The investigators assessed the effect of corticosteroid pulse therapy (the use of supraphysiologic dose followed by complete withdrawal) in patients with moderate to severe ulcerative colitis (UC).
The findings of the trial were reported in the October issue of the Journal of Clinical Gastroenterology.
Dexamethasone pulse therapy (100 mg/d infusion in 5% dextrose) was used for 3 consecutive days in 14 patients with severe UC.
UC disease activity was assessed on days 7, 15, 30, and 60.
The researchers defined the primary end point as the number of patients who achieved clinical remission and an activity index less than 150 at day 15.

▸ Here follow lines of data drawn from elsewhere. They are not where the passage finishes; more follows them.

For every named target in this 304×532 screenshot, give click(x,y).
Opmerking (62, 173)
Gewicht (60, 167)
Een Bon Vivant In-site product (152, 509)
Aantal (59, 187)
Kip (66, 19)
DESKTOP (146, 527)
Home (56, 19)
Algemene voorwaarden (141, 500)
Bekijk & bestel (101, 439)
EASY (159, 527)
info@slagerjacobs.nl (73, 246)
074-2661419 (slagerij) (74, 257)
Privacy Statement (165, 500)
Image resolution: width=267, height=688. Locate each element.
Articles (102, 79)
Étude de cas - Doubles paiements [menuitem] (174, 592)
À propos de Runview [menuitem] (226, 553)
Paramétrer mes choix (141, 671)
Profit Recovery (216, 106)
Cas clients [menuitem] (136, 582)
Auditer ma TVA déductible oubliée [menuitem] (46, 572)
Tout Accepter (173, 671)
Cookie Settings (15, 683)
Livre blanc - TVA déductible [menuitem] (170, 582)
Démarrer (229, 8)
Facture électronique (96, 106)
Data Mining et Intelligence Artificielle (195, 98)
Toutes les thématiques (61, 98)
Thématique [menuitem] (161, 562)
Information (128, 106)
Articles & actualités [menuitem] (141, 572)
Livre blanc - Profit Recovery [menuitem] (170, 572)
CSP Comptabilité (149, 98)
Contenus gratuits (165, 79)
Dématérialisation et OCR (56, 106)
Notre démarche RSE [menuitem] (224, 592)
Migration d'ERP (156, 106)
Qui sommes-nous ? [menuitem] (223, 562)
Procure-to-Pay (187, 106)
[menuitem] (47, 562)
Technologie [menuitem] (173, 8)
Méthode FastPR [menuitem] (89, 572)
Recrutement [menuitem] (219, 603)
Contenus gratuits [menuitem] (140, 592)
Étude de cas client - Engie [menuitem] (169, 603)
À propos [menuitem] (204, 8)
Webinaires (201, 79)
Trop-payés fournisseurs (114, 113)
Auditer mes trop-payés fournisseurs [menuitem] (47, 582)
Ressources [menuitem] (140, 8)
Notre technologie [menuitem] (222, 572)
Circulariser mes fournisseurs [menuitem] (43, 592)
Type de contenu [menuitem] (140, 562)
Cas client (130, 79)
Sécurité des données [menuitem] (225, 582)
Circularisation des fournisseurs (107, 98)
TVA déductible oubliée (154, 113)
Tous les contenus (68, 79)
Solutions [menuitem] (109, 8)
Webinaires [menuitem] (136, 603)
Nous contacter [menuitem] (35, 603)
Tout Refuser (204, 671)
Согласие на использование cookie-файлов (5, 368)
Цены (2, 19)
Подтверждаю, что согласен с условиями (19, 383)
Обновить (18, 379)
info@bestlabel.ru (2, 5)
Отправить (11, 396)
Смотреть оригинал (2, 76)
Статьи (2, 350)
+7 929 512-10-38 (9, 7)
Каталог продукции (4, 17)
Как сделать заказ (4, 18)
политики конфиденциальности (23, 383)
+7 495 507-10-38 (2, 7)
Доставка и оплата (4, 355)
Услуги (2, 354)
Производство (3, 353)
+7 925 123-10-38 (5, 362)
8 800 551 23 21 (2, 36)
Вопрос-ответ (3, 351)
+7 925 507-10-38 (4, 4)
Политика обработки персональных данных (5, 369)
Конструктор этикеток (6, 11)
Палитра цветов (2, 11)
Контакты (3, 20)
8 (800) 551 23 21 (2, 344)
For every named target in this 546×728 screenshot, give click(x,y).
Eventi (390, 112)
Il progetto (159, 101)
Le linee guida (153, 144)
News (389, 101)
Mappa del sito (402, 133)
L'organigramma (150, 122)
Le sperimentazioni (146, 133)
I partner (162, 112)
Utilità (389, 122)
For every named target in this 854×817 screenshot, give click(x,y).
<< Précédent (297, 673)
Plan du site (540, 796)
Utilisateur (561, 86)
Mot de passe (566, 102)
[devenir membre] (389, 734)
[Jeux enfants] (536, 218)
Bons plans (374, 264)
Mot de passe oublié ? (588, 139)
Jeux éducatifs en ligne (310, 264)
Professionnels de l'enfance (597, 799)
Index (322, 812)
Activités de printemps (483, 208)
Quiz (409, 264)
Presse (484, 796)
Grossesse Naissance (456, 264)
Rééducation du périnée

| Dexamethasone pulse therapy induced remission in 93% of UC patients at day 15.
| Journal of Clinical Gastroenterology |
The second end point was the number of patients who remained in remission and had an activity index less than 150 at 30 and 60 days.
None of the patients enrolled got subsequent oral corticosteroids after their 3 days of megadose corticosteroid infusion.
It was found that clinical remission was achieved in 93% patients by day 15.
However, 15% of these patients suffered relapse during follow-up.
Hence, the clinical remission was sustained in 79% patients at 30 and 60 days.
Dr Ajit Sood, of the Dayanand Medical College and Hospital, Ludhiana, Punjab, said on behalf of fellow colleagues, "Dexamethasone pulse therapy is highly effective in inducing remission in patients with UC."
"However, randomized controlled trials are needed to compare dexamethasone pulse therapy with standard oral continuous corticosteroid regimens," it was concluded.